* **Exercise**
Transcribe everything in the listing below exactly, except the pictures.

+++ Excerpted data

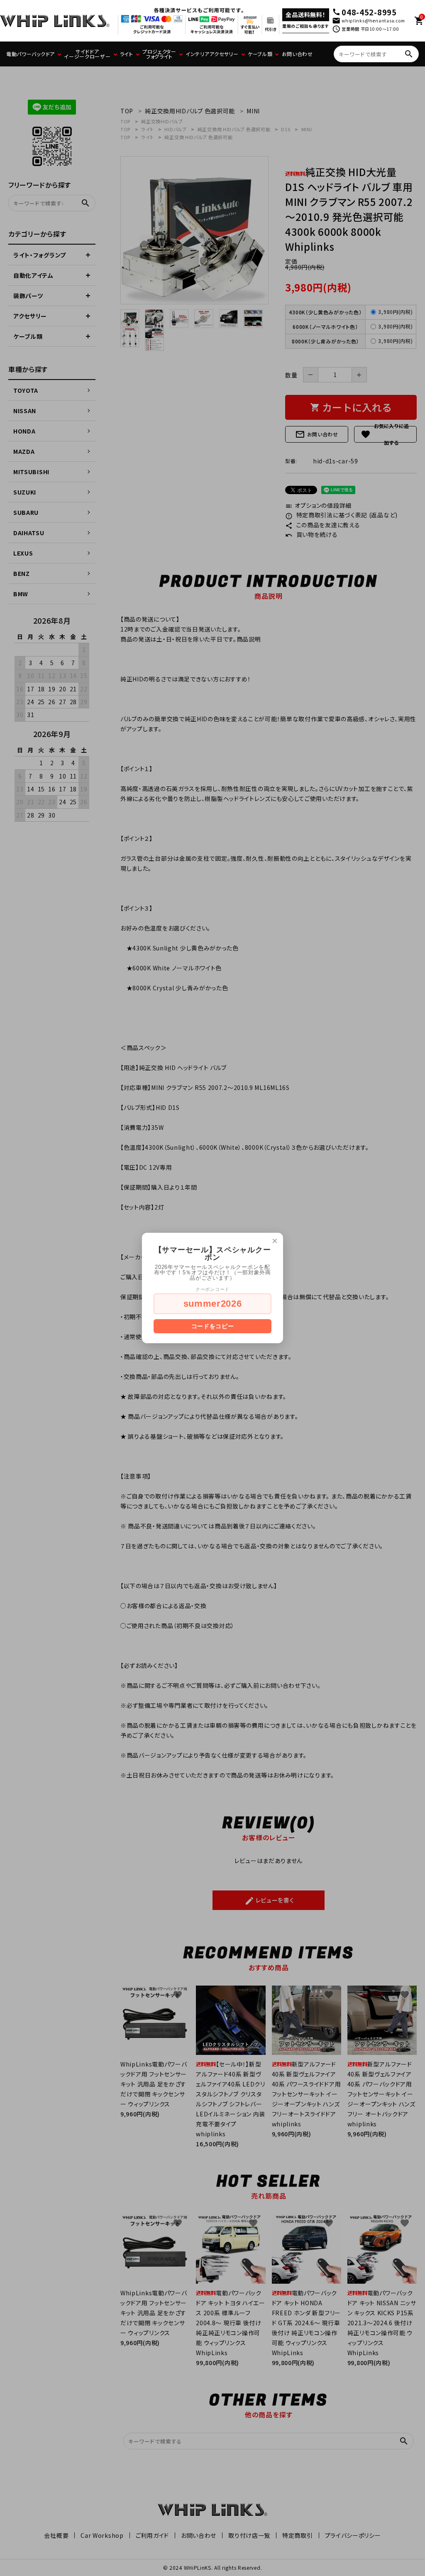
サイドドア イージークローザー (87, 54)
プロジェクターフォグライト (159, 54)
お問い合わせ (297, 53)
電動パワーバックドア (30, 53)
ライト (126, 53)
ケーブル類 (260, 53)
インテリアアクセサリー (212, 53)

++++++

* **Completed exercise**
サイドドア イージークローザー (87, 54)
プロジェクターフォグライト (159, 54)
お問い合わせ (297, 53)
電動パワーバックドア (30, 53)
ライト (126, 53)
ケーブル類 (260, 53)
インテリアアクセサリー (212, 53)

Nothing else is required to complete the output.